(The input Opens)

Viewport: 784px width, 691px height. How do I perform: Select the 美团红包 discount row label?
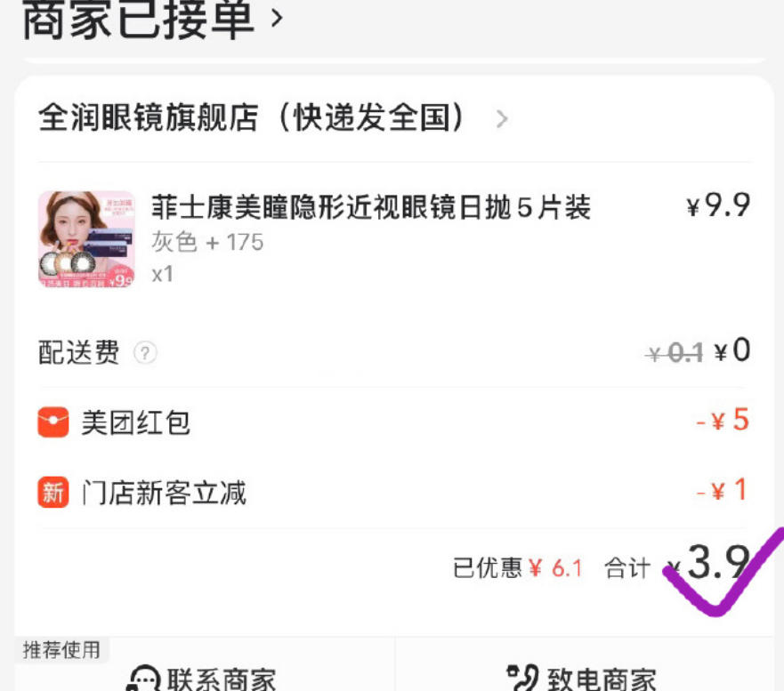point(135,422)
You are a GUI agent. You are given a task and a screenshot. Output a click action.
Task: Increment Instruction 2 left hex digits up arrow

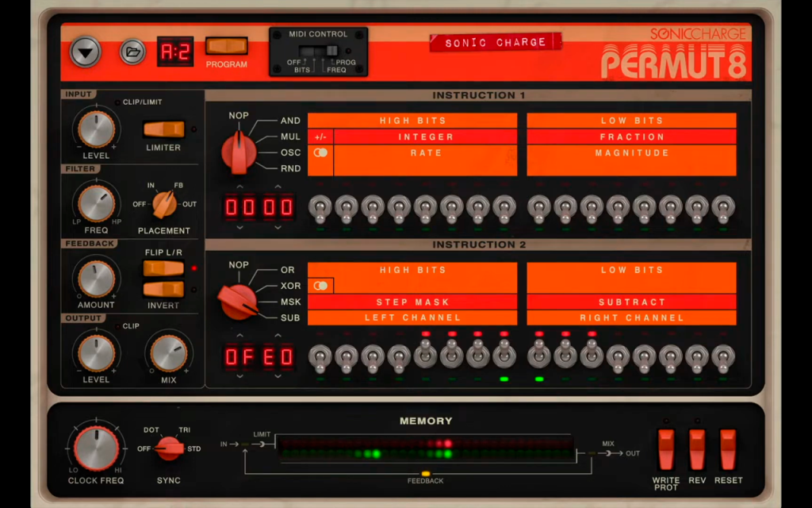pyautogui.click(x=239, y=336)
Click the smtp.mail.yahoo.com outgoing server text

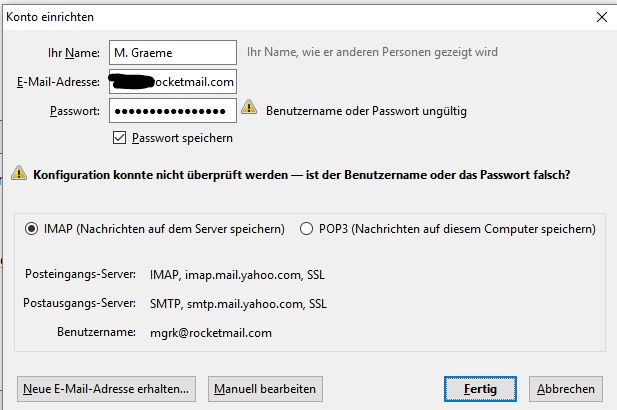click(238, 304)
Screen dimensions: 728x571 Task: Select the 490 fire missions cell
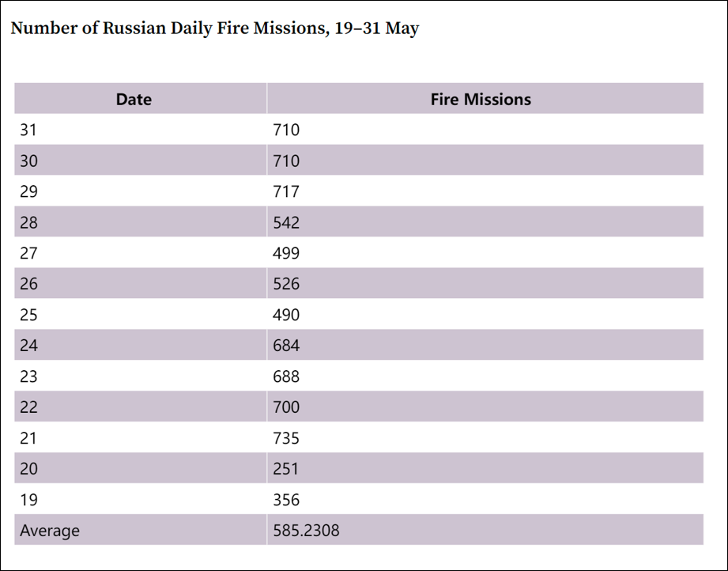[286, 315]

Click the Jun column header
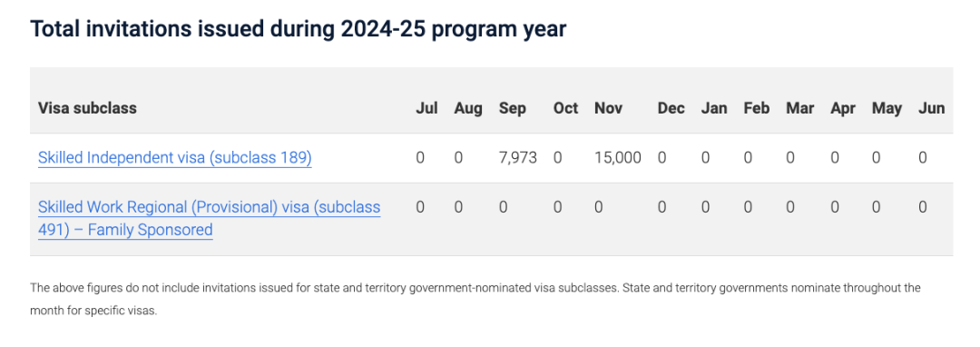[931, 108]
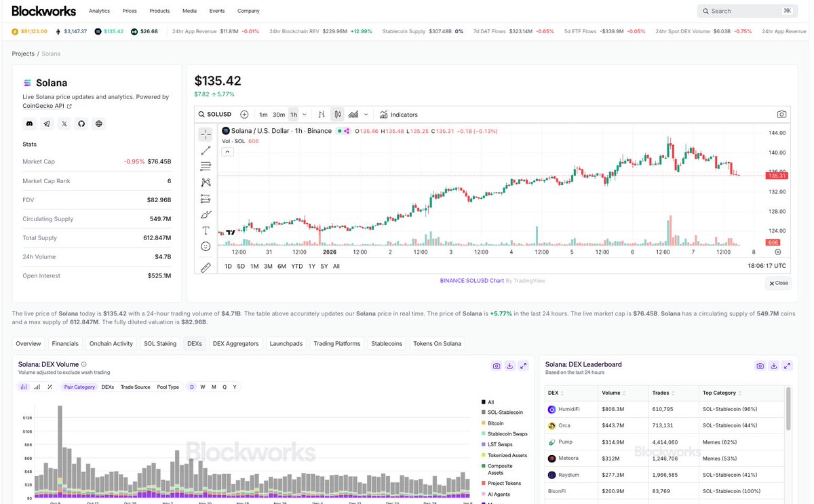
Task: Collapse the volume legend with the caret
Action: (227, 151)
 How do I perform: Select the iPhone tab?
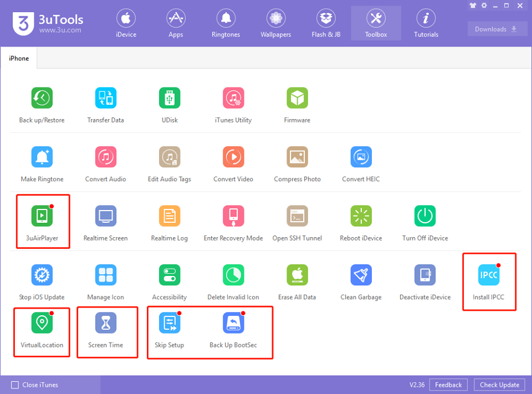[x=19, y=58]
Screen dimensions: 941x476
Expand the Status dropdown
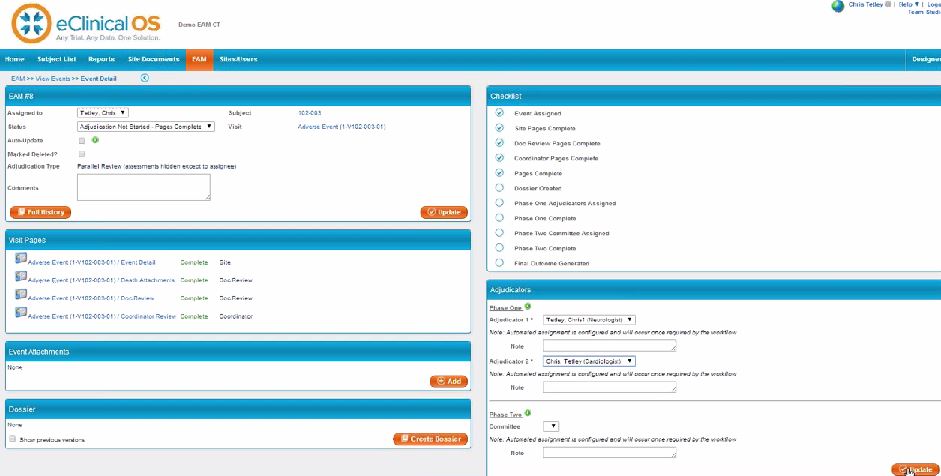click(x=146, y=127)
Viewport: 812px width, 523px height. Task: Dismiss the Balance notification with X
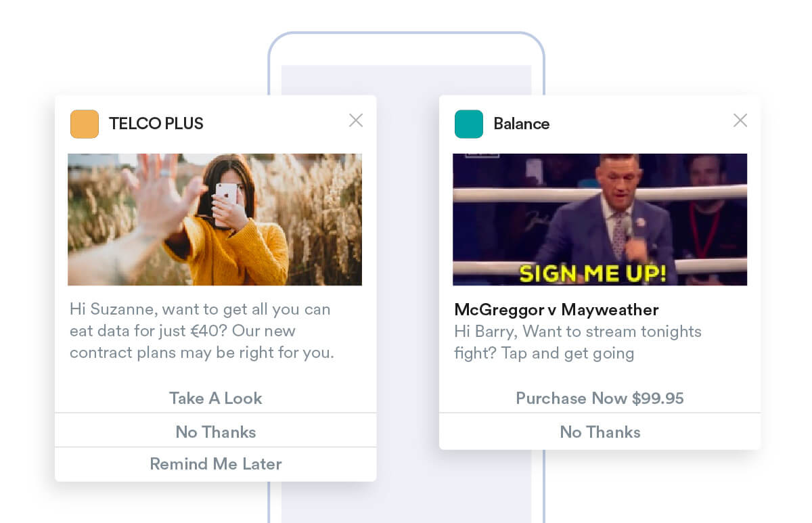tap(740, 120)
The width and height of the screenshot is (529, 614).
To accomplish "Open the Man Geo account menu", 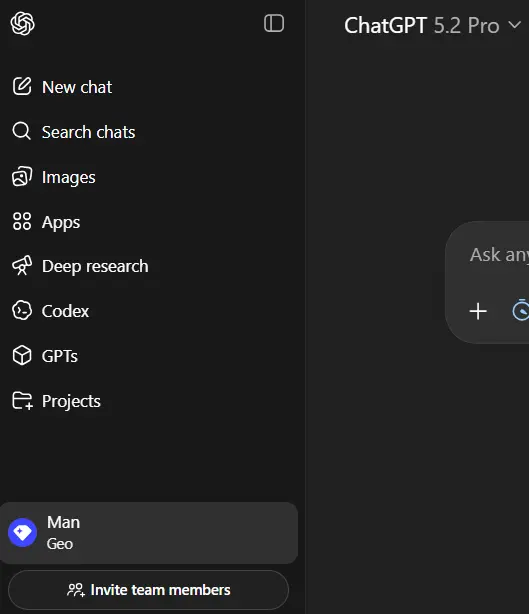I will pyautogui.click(x=149, y=533).
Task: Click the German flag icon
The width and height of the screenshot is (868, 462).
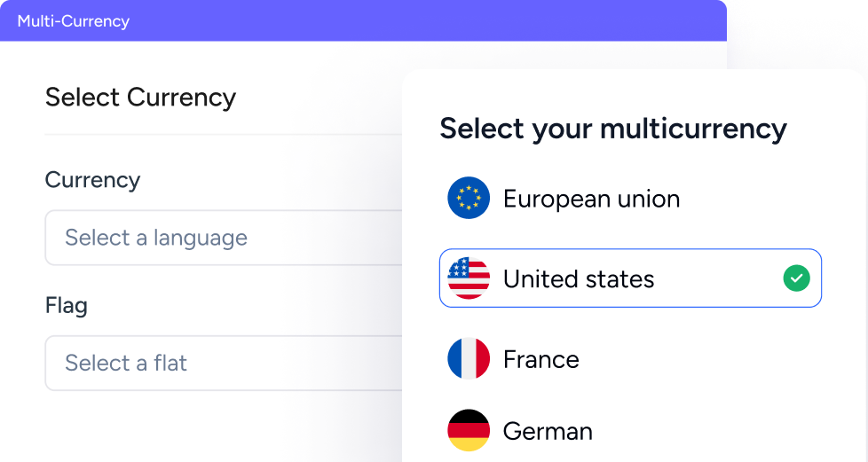Action: click(x=469, y=431)
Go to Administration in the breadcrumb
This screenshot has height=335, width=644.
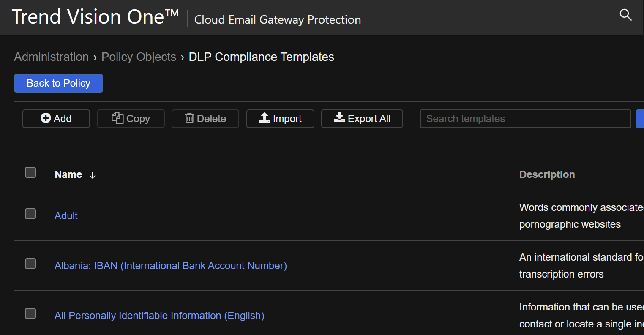coord(51,57)
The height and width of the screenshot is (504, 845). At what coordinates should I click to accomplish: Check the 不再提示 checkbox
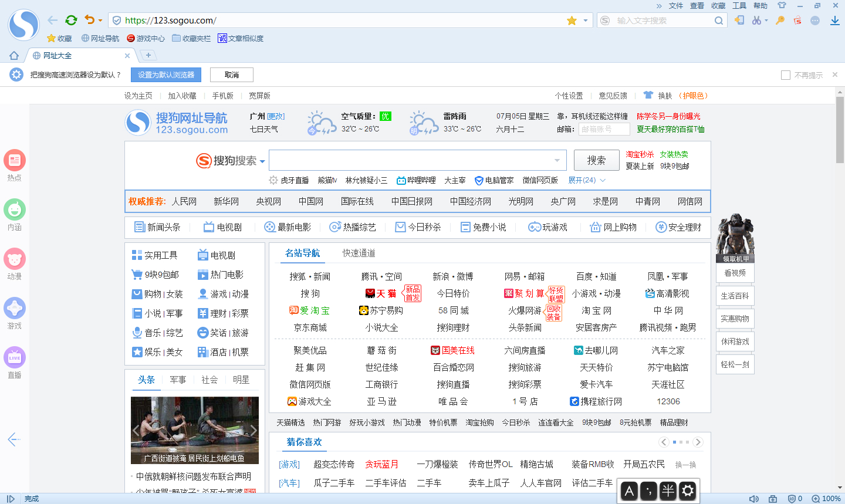coord(786,75)
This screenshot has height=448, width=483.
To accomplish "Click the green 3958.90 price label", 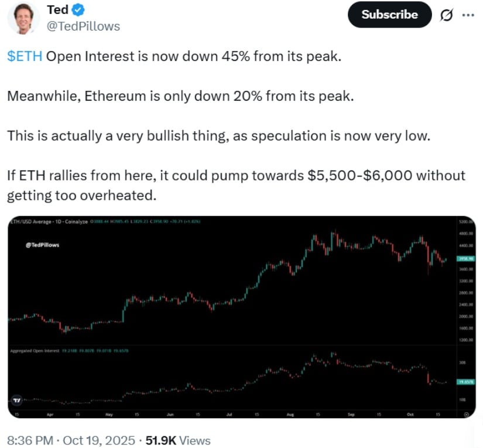I will click(x=464, y=258).
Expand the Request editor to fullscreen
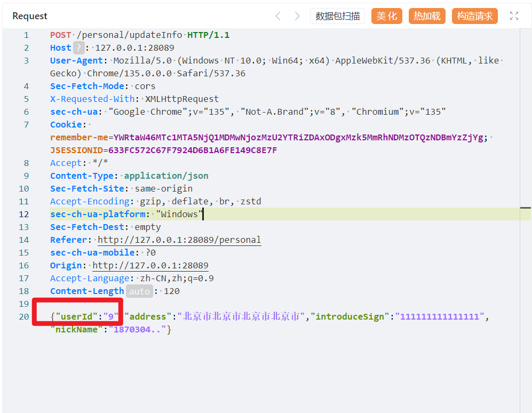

(The input Closes)

> **Work instruction**: The data above holds the lines to copy: start at the one with "Task: Increment Instruction", stop at the one with "The width and height of the screenshot is (529, 614).", include both, copy them exactly without pictures, and copy nothing else.

> **Result**:
Task: Increment Instruction 2 left hex digits up arrow

pyautogui.click(x=239, y=336)
Click the smtp.mail.yahoo.com outgoing server text

click(238, 304)
Screen dimensions: 728x571 Task: Select the 490 fire missions cell
[286, 315]

Click the Jun column header
[931, 108]
Task: Collapse the volume legend with the caret
Action: (227, 151)
 How do I perform: Select the iPhone tab?
[x=19, y=58]
Screen dimensions: 941x476
Expand the Status dropdown
click(x=146, y=127)
Viewport: 812px width, 523px height. Task: Dismiss the Balance notification with X
tap(740, 120)
The width and height of the screenshot is (529, 614).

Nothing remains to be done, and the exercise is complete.